▶ **What this task involves**
Each line from the one containing "Toggle the Paid" through the end of the data must be retyped exactly, and no other line.

Data for the task: Begin

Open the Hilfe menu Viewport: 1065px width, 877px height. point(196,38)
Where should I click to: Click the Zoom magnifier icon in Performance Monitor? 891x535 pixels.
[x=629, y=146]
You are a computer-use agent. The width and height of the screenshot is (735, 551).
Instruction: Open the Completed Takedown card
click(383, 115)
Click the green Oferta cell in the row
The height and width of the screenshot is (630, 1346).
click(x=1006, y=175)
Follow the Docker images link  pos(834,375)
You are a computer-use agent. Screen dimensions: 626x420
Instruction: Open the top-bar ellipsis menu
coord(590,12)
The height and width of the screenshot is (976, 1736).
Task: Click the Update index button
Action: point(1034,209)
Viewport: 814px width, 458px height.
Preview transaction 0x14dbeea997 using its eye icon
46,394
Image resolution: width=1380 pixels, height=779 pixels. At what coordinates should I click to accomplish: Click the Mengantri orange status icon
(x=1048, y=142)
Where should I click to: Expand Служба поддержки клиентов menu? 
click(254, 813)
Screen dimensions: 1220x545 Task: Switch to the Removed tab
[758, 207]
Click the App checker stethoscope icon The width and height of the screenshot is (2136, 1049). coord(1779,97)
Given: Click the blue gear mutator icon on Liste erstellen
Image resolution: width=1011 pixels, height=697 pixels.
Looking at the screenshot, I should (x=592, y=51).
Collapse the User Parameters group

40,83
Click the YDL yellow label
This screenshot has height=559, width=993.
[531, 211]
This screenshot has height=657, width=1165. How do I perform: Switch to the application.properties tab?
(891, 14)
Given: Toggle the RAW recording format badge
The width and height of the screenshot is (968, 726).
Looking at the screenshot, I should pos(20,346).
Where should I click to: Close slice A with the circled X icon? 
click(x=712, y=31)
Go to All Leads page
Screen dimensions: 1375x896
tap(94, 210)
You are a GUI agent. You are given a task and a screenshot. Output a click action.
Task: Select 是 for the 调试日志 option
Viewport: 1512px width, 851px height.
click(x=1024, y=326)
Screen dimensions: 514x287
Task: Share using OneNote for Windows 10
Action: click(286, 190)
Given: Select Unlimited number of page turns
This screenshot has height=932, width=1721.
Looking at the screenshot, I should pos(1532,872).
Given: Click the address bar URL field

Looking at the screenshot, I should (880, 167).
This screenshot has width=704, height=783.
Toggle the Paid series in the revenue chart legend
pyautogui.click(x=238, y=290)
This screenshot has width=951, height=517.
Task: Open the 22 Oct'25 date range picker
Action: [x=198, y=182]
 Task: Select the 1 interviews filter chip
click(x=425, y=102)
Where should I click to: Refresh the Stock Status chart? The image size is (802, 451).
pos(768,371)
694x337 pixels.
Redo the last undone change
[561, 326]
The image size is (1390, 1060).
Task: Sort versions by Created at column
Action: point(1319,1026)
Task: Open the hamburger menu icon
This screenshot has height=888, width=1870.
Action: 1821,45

Data for the task: End

▶ **Finished task**
Toggle the Paid series in the revenue chart legend
pyautogui.click(x=238, y=290)
This screenshot has width=951, height=517.
Task: Open the 22 Oct'25 date range picker
Action: [x=198, y=182]
 Task: Select the 1 interviews filter chip
click(x=425, y=102)
Where should I click to: Refresh the Stock Status chart? The image size is (802, 451).
pos(768,371)
694x337 pixels.
Redo the last undone change
[561, 326]
The image size is (1390, 1060).
Task: Sort versions by Created at column
Action: point(1319,1026)
Task: Open the hamburger menu icon
This screenshot has height=888, width=1870.
Action: 1821,45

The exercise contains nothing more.